Top of EXERCISE DATA

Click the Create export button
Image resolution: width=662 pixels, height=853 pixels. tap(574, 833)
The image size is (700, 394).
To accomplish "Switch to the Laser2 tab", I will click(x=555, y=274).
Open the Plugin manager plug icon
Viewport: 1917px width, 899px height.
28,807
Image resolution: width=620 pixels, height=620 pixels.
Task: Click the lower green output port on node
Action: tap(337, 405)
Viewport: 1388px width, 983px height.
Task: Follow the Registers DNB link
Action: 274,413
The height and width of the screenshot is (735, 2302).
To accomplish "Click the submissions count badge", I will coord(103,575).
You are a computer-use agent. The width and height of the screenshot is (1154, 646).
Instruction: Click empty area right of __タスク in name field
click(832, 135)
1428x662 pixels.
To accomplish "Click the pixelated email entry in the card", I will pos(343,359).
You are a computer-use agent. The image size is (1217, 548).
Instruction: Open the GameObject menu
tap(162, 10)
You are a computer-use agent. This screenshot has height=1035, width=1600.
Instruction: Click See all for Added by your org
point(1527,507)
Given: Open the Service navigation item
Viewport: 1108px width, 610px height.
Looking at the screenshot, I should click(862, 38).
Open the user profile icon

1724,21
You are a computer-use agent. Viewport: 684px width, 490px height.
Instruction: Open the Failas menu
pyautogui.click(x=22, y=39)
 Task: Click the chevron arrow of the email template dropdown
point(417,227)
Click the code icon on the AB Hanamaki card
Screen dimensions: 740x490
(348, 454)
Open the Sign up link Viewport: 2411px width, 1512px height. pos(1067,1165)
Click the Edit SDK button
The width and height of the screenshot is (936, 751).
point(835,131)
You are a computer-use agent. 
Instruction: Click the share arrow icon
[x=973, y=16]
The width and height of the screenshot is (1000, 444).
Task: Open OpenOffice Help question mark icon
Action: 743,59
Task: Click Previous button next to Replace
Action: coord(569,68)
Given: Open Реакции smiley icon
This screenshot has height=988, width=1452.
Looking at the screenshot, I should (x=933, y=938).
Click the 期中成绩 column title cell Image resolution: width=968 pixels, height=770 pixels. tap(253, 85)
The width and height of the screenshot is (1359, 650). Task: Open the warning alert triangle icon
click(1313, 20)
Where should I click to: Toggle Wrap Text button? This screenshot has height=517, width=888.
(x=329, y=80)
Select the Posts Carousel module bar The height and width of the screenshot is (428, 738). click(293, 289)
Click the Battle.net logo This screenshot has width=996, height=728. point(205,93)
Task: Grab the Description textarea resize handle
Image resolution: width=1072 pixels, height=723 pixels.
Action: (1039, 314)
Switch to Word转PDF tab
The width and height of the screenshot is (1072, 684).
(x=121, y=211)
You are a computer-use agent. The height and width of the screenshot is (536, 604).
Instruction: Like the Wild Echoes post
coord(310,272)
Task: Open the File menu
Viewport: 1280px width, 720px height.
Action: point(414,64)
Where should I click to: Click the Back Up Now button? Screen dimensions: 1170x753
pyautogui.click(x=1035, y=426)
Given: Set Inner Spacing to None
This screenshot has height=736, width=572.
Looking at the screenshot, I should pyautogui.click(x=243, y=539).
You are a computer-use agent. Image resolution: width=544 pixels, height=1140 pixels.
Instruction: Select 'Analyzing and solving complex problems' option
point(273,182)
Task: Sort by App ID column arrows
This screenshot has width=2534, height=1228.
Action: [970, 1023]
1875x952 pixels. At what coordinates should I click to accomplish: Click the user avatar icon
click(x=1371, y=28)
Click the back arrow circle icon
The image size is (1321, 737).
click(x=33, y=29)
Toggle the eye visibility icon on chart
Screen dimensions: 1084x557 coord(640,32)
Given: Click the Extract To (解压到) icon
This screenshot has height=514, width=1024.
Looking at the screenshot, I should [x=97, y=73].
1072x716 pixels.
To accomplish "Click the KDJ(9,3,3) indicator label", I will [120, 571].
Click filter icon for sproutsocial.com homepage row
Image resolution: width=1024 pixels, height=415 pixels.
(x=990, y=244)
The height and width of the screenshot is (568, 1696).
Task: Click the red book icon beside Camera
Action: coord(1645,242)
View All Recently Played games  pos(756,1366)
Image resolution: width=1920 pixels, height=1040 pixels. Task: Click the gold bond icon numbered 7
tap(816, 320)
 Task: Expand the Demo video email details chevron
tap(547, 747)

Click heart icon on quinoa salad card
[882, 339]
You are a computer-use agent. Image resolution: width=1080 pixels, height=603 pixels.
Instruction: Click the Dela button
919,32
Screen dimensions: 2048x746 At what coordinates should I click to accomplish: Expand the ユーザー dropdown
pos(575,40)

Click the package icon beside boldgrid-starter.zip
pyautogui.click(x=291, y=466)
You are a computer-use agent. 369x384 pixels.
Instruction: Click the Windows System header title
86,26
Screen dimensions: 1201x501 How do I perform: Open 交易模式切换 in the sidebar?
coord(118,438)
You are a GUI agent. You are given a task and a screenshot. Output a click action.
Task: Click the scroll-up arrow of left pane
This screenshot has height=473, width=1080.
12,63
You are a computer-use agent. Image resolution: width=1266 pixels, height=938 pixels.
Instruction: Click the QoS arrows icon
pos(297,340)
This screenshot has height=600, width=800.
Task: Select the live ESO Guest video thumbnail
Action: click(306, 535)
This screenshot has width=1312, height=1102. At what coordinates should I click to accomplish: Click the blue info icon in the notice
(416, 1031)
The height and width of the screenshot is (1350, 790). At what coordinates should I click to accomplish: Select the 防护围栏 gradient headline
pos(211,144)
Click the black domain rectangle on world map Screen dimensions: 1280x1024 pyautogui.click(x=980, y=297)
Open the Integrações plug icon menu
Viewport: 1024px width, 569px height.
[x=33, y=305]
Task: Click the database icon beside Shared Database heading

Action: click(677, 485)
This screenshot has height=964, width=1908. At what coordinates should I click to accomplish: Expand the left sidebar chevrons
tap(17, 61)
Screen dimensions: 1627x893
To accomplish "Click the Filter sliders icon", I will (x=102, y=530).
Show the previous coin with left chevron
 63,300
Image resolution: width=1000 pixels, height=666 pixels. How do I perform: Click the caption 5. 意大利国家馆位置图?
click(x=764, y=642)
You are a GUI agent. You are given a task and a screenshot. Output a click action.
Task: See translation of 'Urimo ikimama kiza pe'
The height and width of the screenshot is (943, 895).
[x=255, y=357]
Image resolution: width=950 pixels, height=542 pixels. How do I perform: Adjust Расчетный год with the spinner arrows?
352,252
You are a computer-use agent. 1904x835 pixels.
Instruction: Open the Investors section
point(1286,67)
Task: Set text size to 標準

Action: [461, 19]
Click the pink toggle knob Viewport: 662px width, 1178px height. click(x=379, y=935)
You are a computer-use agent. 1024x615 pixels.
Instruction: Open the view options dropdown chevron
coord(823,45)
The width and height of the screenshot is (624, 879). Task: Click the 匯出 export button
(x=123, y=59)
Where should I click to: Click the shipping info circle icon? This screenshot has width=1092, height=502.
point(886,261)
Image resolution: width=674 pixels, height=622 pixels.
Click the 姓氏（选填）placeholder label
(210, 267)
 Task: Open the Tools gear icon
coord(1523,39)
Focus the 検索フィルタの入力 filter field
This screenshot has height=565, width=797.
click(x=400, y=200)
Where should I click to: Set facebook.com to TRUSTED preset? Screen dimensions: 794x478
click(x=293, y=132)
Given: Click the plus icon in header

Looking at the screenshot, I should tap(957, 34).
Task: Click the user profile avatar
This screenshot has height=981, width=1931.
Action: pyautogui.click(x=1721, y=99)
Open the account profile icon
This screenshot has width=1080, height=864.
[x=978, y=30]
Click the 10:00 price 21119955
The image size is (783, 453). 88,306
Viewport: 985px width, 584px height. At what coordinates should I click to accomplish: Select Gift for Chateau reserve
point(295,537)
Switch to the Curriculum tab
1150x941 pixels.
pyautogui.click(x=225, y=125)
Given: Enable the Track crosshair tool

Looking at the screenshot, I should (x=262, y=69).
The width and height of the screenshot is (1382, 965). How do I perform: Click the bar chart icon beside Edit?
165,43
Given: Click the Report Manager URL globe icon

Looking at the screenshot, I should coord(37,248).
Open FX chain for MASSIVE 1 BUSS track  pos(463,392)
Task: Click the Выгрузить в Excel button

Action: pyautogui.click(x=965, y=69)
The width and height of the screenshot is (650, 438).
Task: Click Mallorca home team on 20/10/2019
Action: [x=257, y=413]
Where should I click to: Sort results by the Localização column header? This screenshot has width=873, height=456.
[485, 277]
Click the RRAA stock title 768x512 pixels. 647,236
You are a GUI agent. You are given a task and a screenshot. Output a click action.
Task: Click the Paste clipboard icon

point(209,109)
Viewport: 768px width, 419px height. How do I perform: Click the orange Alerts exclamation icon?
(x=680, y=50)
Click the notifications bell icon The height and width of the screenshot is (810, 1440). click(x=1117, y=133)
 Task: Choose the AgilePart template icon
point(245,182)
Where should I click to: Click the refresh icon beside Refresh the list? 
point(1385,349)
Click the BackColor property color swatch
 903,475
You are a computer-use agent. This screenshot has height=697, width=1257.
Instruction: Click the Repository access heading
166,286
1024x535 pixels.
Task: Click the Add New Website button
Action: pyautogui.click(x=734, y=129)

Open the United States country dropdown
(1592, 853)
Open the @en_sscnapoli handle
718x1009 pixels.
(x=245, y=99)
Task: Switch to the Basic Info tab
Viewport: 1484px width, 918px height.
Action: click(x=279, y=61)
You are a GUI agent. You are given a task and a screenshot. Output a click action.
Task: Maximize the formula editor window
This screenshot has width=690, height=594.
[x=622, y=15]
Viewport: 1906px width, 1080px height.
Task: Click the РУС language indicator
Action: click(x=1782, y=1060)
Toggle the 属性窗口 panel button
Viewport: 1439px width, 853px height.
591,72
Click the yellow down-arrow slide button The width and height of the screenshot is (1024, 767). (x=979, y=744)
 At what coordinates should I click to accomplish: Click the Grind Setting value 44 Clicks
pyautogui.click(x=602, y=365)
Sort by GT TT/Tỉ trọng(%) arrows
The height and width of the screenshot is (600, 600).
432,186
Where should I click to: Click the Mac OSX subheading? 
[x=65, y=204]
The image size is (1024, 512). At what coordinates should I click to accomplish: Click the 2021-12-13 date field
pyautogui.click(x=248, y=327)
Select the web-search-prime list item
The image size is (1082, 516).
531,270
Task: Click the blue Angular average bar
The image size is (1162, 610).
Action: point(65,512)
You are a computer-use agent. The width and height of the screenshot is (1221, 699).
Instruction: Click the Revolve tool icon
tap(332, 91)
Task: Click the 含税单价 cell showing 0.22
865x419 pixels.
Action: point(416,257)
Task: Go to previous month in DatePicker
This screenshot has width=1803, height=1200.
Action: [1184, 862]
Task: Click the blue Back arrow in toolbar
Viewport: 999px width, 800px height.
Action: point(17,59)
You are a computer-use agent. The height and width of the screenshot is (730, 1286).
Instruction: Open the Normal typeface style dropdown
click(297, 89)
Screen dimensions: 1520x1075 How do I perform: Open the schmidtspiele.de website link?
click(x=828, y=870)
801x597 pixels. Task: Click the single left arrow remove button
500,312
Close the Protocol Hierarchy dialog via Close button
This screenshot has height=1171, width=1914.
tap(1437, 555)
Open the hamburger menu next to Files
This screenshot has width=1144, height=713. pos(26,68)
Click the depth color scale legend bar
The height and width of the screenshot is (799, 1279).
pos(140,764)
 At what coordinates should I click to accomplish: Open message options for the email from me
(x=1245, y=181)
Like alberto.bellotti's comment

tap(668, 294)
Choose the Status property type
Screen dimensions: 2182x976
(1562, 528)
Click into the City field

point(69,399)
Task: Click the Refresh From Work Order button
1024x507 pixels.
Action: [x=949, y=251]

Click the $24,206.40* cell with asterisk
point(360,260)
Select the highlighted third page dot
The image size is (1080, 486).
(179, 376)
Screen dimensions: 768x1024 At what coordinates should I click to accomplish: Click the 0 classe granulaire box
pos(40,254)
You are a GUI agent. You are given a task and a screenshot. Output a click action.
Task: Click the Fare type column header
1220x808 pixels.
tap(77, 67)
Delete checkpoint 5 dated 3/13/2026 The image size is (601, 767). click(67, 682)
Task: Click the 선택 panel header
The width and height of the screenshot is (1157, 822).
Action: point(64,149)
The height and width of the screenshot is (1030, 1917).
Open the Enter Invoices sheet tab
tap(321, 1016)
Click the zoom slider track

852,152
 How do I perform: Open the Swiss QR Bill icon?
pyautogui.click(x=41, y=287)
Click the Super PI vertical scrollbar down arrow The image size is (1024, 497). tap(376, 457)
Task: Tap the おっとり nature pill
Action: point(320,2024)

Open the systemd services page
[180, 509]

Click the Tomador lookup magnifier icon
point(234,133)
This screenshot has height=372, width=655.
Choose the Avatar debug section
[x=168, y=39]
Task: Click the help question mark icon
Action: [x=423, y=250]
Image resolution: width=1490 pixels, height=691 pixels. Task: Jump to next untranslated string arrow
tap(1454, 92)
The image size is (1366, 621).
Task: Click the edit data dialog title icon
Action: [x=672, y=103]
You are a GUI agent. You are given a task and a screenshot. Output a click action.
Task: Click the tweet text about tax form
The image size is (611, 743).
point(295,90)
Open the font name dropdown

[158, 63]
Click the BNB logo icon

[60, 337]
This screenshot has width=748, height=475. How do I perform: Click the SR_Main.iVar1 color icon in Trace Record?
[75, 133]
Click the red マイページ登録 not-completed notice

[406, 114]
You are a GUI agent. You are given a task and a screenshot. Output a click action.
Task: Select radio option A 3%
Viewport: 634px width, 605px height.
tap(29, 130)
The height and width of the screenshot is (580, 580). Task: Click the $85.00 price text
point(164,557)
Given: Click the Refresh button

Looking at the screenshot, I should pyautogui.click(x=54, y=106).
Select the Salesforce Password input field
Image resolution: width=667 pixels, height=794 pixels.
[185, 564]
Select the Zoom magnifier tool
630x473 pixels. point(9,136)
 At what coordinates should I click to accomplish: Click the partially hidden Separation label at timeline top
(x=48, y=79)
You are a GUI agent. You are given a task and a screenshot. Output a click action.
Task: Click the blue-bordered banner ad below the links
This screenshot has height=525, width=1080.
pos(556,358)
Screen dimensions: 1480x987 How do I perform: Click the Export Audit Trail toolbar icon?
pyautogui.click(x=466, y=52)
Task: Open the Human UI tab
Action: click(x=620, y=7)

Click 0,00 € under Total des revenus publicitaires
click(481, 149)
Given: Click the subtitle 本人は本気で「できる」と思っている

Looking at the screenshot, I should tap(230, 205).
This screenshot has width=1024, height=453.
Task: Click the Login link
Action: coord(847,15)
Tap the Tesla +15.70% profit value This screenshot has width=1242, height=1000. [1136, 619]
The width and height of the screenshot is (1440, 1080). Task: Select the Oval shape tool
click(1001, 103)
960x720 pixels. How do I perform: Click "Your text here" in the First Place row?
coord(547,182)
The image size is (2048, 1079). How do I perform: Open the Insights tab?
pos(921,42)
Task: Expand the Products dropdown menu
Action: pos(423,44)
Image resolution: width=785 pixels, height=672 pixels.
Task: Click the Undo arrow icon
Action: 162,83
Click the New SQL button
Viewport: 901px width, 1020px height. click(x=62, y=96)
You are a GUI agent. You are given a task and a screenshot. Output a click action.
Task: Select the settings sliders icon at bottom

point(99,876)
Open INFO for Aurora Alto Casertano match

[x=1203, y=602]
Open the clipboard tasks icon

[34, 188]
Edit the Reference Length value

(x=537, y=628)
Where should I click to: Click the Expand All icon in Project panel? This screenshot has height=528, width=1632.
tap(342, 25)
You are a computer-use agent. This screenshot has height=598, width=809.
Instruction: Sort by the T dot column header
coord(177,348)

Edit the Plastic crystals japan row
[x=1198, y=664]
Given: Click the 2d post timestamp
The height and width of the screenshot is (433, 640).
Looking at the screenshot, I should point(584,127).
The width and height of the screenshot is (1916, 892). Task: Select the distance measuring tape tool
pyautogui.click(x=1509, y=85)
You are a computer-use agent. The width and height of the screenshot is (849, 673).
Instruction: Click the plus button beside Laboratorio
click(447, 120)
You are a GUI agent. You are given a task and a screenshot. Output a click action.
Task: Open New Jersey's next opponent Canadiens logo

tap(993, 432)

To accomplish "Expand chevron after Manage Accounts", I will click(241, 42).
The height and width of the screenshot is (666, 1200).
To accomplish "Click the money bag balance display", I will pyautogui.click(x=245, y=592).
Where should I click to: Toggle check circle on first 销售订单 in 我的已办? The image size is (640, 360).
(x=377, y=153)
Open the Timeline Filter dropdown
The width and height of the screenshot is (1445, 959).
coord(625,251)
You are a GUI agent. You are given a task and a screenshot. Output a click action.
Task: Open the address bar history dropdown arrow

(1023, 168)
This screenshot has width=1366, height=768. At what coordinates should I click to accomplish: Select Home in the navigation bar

Bottom of EXERCISE DATA

*PROBLEM DETAILS*. Repeat the data word for word, starting at its first line and stopping after the line that contains "The image size is (700, 394).".

*REPLY TO THE EXERCISE*.
Click the Create export button
Image resolution: width=662 pixels, height=853 pixels. tap(574, 833)
The image size is (700, 394).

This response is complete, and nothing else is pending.